Exercise directions
Give again only those lines from the start of the entries through the line holding "The Church Co (640, 1849)", leaving them as they are.

Extracted entries
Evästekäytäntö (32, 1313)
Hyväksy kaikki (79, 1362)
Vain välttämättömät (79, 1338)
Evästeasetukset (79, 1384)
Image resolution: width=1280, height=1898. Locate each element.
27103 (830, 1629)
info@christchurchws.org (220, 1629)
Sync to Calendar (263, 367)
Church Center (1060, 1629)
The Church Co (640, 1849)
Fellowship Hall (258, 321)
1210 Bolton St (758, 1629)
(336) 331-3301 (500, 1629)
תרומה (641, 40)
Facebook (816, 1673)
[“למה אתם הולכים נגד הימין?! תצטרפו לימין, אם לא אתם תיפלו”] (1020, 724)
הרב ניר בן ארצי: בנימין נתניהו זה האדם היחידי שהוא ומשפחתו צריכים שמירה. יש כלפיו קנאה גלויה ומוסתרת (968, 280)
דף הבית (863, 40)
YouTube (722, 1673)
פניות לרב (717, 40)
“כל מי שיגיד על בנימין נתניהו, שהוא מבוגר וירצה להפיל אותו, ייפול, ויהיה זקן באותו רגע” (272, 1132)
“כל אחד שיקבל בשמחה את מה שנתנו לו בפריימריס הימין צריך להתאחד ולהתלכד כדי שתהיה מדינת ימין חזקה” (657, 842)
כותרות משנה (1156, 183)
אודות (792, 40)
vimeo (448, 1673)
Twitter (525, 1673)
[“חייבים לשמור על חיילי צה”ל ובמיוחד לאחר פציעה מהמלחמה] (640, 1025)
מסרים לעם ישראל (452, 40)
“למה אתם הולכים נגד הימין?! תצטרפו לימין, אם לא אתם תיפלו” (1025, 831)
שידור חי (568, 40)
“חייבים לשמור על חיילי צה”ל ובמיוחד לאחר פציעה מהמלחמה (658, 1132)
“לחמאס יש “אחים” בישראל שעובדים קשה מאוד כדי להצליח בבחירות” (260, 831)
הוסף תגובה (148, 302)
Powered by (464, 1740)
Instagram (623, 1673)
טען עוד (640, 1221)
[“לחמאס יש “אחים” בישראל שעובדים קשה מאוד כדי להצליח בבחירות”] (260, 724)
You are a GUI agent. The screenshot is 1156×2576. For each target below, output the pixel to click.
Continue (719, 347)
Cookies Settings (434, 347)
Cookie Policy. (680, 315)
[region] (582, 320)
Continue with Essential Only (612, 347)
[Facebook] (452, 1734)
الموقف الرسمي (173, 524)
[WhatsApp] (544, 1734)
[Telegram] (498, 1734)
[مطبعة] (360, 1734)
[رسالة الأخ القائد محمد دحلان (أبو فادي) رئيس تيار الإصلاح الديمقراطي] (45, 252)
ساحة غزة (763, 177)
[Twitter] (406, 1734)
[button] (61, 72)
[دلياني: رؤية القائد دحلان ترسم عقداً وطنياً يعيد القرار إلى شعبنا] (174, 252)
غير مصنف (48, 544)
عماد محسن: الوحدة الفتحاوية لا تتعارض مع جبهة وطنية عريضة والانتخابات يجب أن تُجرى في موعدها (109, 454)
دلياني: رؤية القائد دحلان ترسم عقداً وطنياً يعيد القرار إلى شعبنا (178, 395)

Exercise response
Evästekäytäntö (32, 1313)
Hyväksy kaikki (79, 1362)
Vain välttämättömät (79, 1338)
Evästeasetukset (79, 1384)
Image resolution: width=1280, height=1898. Locate each element.
27103 (830, 1629)
info@christchurchws.org (220, 1629)
Sync to Calendar (263, 367)
Church Center (1060, 1629)
The Church Co (640, 1849)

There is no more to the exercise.